Oscar s’assit et ne retint plus ses larmes qui coulèrent en abondance. Il comprenait aujourd’hui ce langage, si complétement inintelligible pour lui lors de sa première faute.

— Les gens sans fortune doivent être parfaits ! dit Moreau sans soupçonner la profondeur de cette cruelle sentence.

— Mon sort ne sera pas longtemps indécis, je tire après-demain, répondit Oscar.
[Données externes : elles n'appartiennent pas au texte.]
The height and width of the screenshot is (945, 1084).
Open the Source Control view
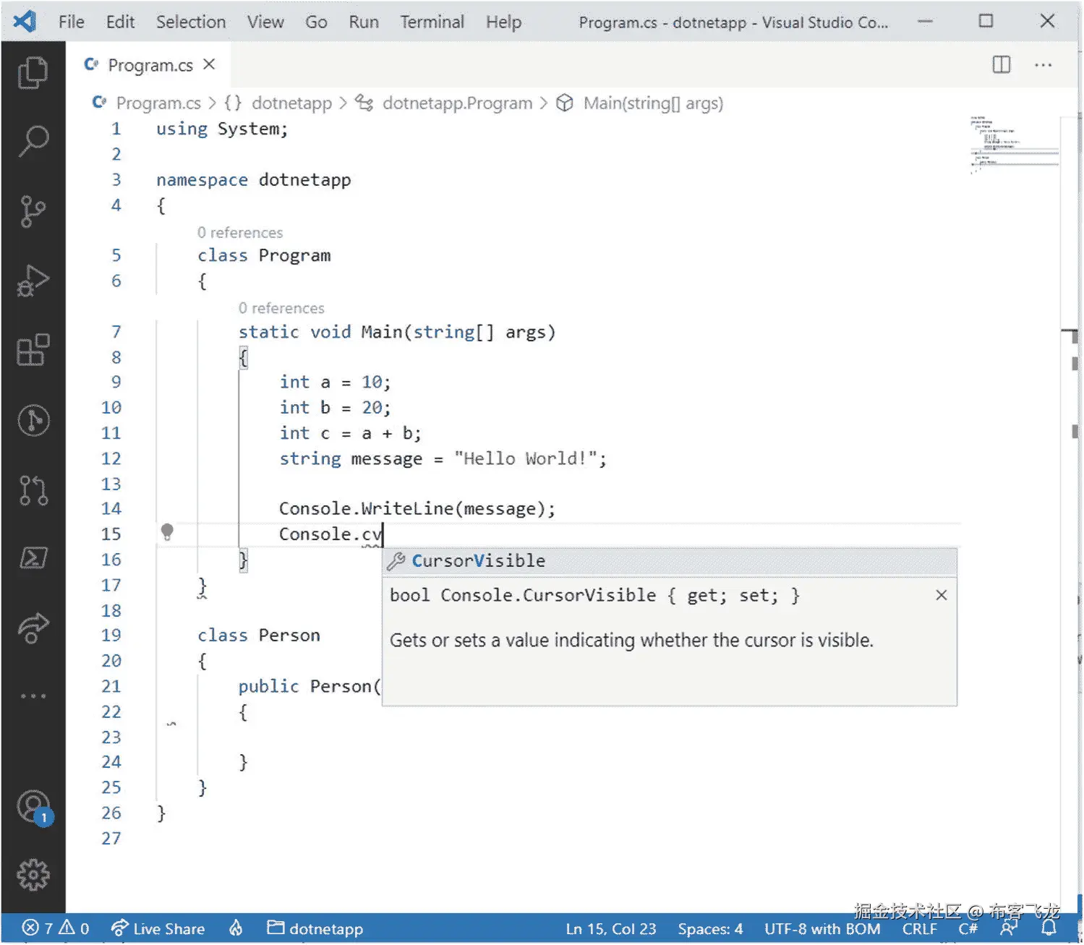32,210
D’ici là je résoudrai mon avenir.

Moreau, désolé malgré son maintien sévère, laissa le ménage de la rue de la Cerisaie dans le désespoir. Trois jours après, Oscar amena le numéro vingt-sept. Dans l’intérêt de ce pauvre garçon, l’ancien régisseur de Presles eut le courage d’aller demander à monsieur le comte de Sérisy sa protection pour faire appeler Oscar dans la cavalerie. Or, le fils du Ministre d’État ayant été classé dans les derniers en sortant de l’École Polytechnique, était entré par faveur sous-lieutenant dans le régiment de cavalerie du duc de Maufrigneuse. Oscar eut donc, dans son malheur, le petit bonheur d’être, sur la recommandation du comte de Sérisy, incorporé dans ce beau régiment avec la promesse d’être promu fourrier au bout d’un an. Ainsi le hasard mit l’ex-clerc sous les ordres du fils de monsieur de Sérisy.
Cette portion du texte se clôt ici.